Hypertension Management in Primary Care in the Capital Area of Iceland

Meðferð háþrýstings í heilsugæslu á höfuðborgarsvæðinu

Stefán Júlíus Aðalsteinsson1

Jón Steinar Jónsson1,2

Hannes Hrafnkelsson1,3

Guðmundur Þorgeirsson1

Emil Lárus Sigurðsson1,2

1Faculty of Medicine, University of Iceland School of Health Sciences, Reykjavik, Iceland, 2Development Centre for Primary Healthcare in Iceland, Primary Health Care of the Capital Area, Reykjavik, Iceland, 3The primary health care of the capital area

Correspondence: Emil Lárus Sigurðsson, emilsig@hi.is

Key words: Hypertension, primary care, drug treatment, treatment goals

INTRODUCTION: High blood pressure (HT) is one of the main risk factors for cardiovascular diseases which in 2010 caused one third of all mortality in the world. Untreated, HT can cause stroke, myocardial infarction, heart failure, dementia, kidney failure, atherosclerosis and eye diseases. The main aim of this study was to find out how HT is treated in primary care in the capital area of Iceland.

MATERIAL AND METHODS: The study is a descriptive retrospective cross-sectional study covering the years 2010, 2014 and 2019. Information about all patients over 18 years old diagnosed with HT were gathered from computerised medical records at every primary care center in the Capital area.

RESULTS: The number of individuals diagnosed with HT increased during the study period and the mean age did also increase. The sex ratio changed with more men diagnosed than women. Of 25.873 patients diagnosed with HT in the year 2010, 63.4% received drug treatment. In 2019 this percentage had dropped 60.9% (p<0.001). Of those on antihypertensive drug treatment the proportion receiving one, two or three drugs remained same from 2010-2019. The most common group of drugs used were diuretics (C03), beta-blockers (C07), calcium channel blockers (C08) and renin-angiotensin-aldosteron-system (RAAS) inhibitors (C09). The proportion af these drug groups changed significantly during the study. Fever patients were treated by diuretics (p<0.001) or beta-blockers (p<0.001) but the number treated by calcium channel blockers (p<0.001) or RAAS inhibitors increased (p<0.001).

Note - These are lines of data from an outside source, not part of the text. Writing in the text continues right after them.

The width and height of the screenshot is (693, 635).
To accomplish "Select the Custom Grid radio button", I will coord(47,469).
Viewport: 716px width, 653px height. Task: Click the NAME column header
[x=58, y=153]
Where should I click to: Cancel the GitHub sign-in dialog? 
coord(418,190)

During the whole stud period 44.1% of the patients reached the target goals. The proportion of patients who reached the target goals in different health care center was specifically for the year 2019. Just over 41% of HT patients reached the targets goals. However, two health care centers achieved notably different results with only one third of the patients attaining the goals.

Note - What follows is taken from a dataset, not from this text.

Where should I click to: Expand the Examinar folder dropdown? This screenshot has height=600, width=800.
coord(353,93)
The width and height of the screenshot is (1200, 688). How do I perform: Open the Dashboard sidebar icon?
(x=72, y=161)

CONCLUSION: As has recently been shown in epidemiologic studies hypertension in Iceland is both underdiagnosed and undertreated although the country ranks high on both counts in international comparison. Furthermore, the fact that under half of hypertensive patients in general practice in the capital area reach the targeted treatment goals, cannot be considered an acceptable. Thus, it is of immense importance to improve both the diagnosis and the treatment of HT.